Not understanding Hopper decompiler output

Question

I know some C and a little bit of assembly and wanted to start learning about reverse engineering, so I downloaded the trial of Hopper Disassembler for Mac. I created a super basic C program:

int main() {
    int a = 5;
    return 0;
}

And compiled it with the -g flag (because I saw this before and wasn't sure if it mattered):

gcc -g simple.c

Then I opened the a.out file in Hopper Disassembler and clicked on the Pseudo Code button and it gave me:

int _main() {
    rax = 0x0;
    var_4 = 0x0;
    var_8 = 0x5;
    rsp = rsp + 0x8;
    rbp = stack[2047];
    return 0x0;
}

The only line I sort of understand here is setting a variable to 0x5. I'm unable to comprehend what all these additional lines are for (such as the rsp = rsp + 0x8;), for such a simple program. Would anyone be willing to explain this to me?

Also if anyone knows of good sources/tutorials for an intro into reverse engineering that'd be very helpful as well. Thanks.

Oh, I forgot about optimizations. I turn that off with some other compiler flag right? Just as a general question, do programs that were compiled with optimizations become very difficult to reverse engineer? — Austin, Jun 16 '16 at 18:04
Have you read the ABI for your system? Have you checked what rax, rsp and rbp is? May this is worth reading https://cs.nyu.edu/courses/fall11/CSCI-GA.2130-001/x64-intro.pdf — Support Ukraine, Jun 16 '16 at 18:07
Never heard of ABI before, I just looked it up but still a bit confused. I recompiled using `-O0` for no optimizations and got the same exact pseudo code in Hopper. I guess I'll read some more about ABI and what the particular registers are. — Austin, Jun 16 '16 at 18:11
If you will turn optimizations ON, you will get empty stub, as the compiler will realize you are not doing anything in that code (that variable is unused). So using -O0 and -g is actually more sane in your situation. — Ped7g, Jun 16 '16 at 18:13
If you want to understand the assembly code, you need to read the ABI (Application binary interface) for your system. It tells you the low details about register usage, stack usage, function calls, parameter passing and so on.

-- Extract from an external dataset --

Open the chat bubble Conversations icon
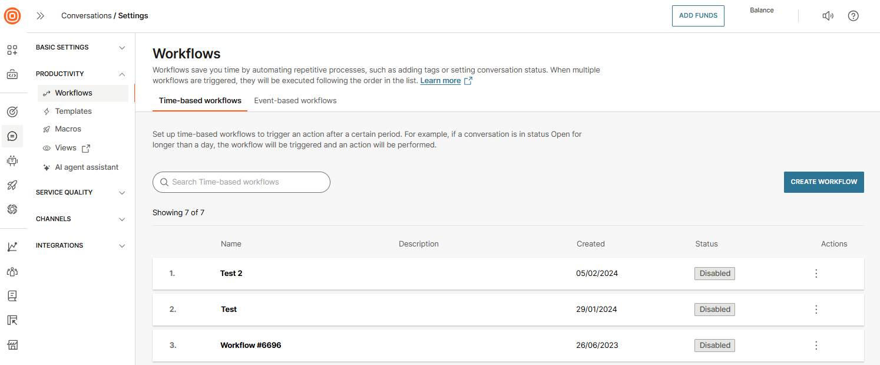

The assembly code will (probably) not make sense unless you know the ABI — Support Ukraine, Jun 16 '16 at 18:15
And particular registers are general CPU registers. Although some of them are often reused in similar scenario, like `rbp` is notoriously known for providing stack frame for high-level languages, and `rsp` insist on working together with `push`/`pop` instructions, but generally you can bend them quite far away from those pesky stereotypes, as in the heart they **are** general CPU registers (in x64). I'm afraid your "little bit of assembly" may be too little for deciphering the C compiler output, maybe start with pure human-written assembler first. — Ped7g, Jun 16 '16 at 18:17
Is ABI specific to the operating system, CPU, both? I took an intro class in computer organization where we translated some C code to MIPS assembly and then learned about the CPU pipeline, but I'm finding that understanding that is a whole lot easier/more straightforward than understanding the assembly code the compiler actually creates. Also is `rsp + 0x8` just moving the stack pointer to the next byte? — Austin, Jun 16 '16 at 18:23
ABI is specific to operating system and CPU for sure. Actually even more specific, if you consider for example 32b MS Windows and 64b MS Windows to be the same operating system (only in different variant), but they have completely different ABI and native binaries (32b binaries are run in 64b win in some sort of wrapper layer, which makes them run in 32b environment). Problem with asm produced by compiler is, that if feels very cryptic, when compared to human written ASM (which was intentionally written in clean manner). It's like another difficulty level, after you managed "human" ASM. — Ped7g, Jun 16 '16 at 18:29
Thanks for the explanations. Yes it seems like a very big jump up in difficulty from human written assembly, but I guess I'll have to take it a step at a time. — Austin, Jun 16 '16 at 18:31
for example, I have no idea why that `rsp + 8` is done... Yeah, it's like popping 64b from stack. But I don't see what good is it for, and the ebp change as well. Actually that disassembled piece look a bit incomplete. Maybe stop using disassembler, and just instruct your compiler to produce .s files to see the real assembler instructions of C compiler. (`objdump` is nice too, but the direct .s output can include source lines in comments, check the gcc compiling options). — Ped7g, Jun 16 '16 at 18:32
@Ped7g :I venture to guess (I have never used Hopper) that var_4 is padding and var_8 is `a` with the value 5. I assume `var_` represent the stack based variables. `rsp = rsp + 0x8;` would be releasing the local stack variables. — Michael Petch, Jun 17 '16 at 03:21
@MichaelPetch: I can't decipher what var_4 is supposed to be and where it comes from, but rsp+=8 and rbp=xxx is `pop rbp`. And I believe the epilogue of method ended up like this because the compiler realized it didn't touch the `rsp`, so it did omit the `mov %rbp,%rsp`, which is usually the first step of epilogue. And the "pseudo code" parser is not aware of this shortened epilogue variant. Probably.. just guessing. Anyway, after this I wouldn't touch that "pseudo code" functionality with ten foot pole, looks like piece of crap (maybe as additional info next to real asm it would be fine). — Ped7g, Jun 17 '16 at 10:13
I decided to load up one of my Macs to see what code it generated with gcc. One can see where it probably got var_4 from (assuming the unoptimized code the OP got was similar to what I see) : `mov DWORD PTR [rbp-0x4],0x0` `mov DWORD PTR [rbp-0x8],0x5` — Michael Petch, Jun 17 '16 at 10:38

score 5 · Accepted Answer · edited Sep 23 '16 at 21:08

Looks like it is doing a particularly poor job of producing "disassembly pseudocode" (whatever that is -- is it a disassembler or a decompliler? Can't decide)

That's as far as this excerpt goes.